The records below must be returned exactly, with every picture left out.

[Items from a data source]
**********

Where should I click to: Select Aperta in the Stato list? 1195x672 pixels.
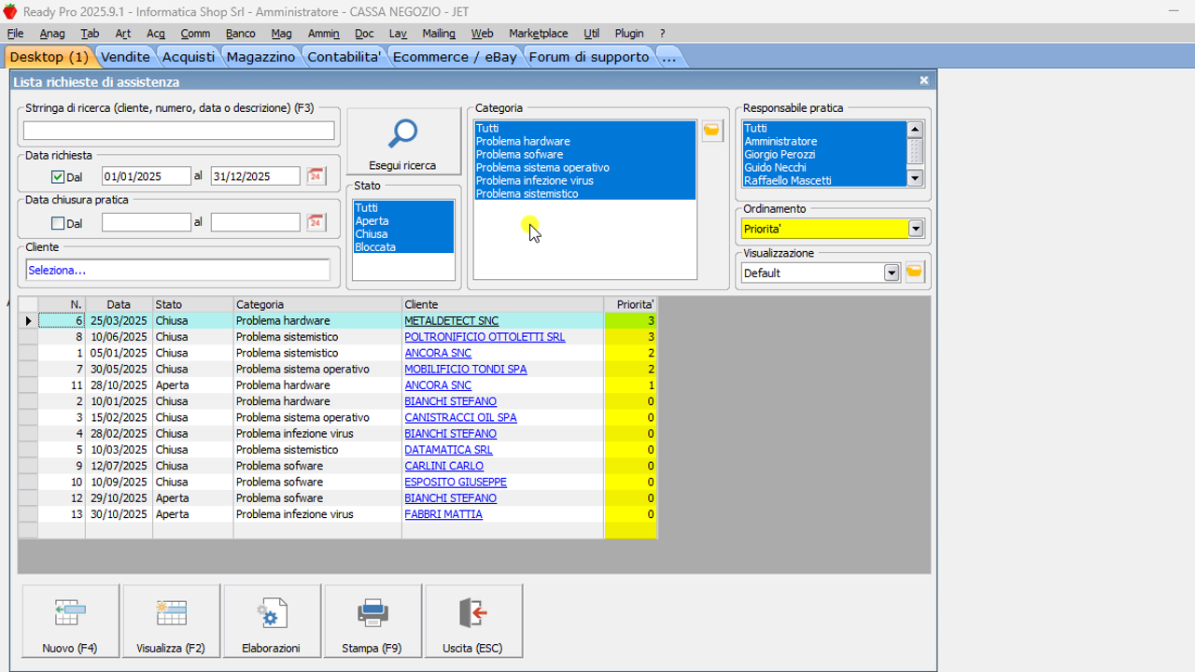372,221
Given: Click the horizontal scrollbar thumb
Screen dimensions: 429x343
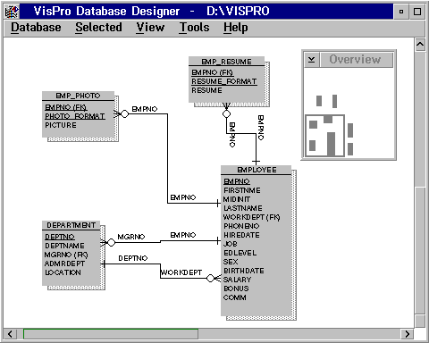Looking at the screenshot, I should click(111, 334).

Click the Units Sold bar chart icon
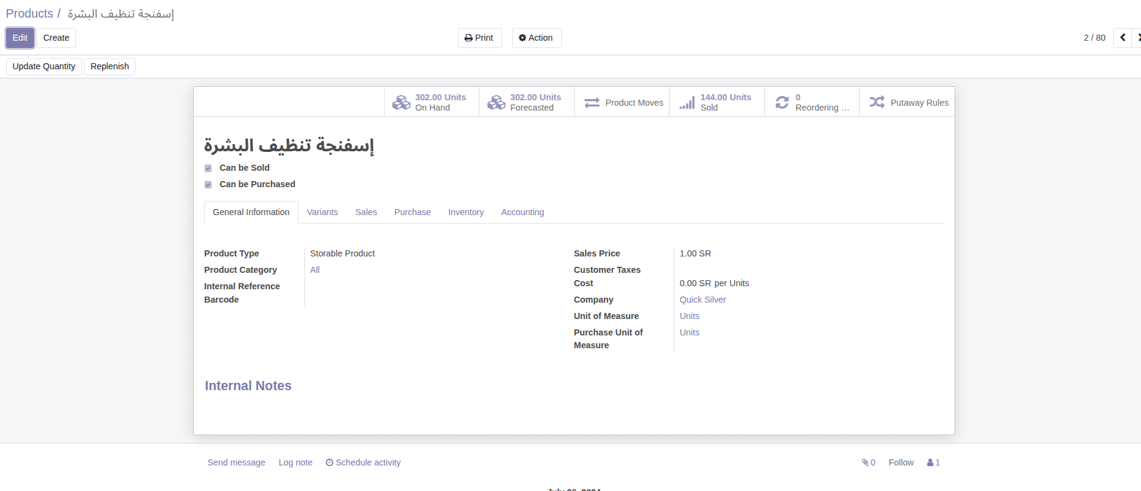[687, 103]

**********

*Task response*.
Where should I click to: Select Aperta in the Stato list? 1195x672 pixels.
372,221
Given: Click the horizontal scrollbar thumb
Screen dimensions: 429x343
Looking at the screenshot, I should click(111, 334).

Click the Units Sold bar chart icon
[687, 103]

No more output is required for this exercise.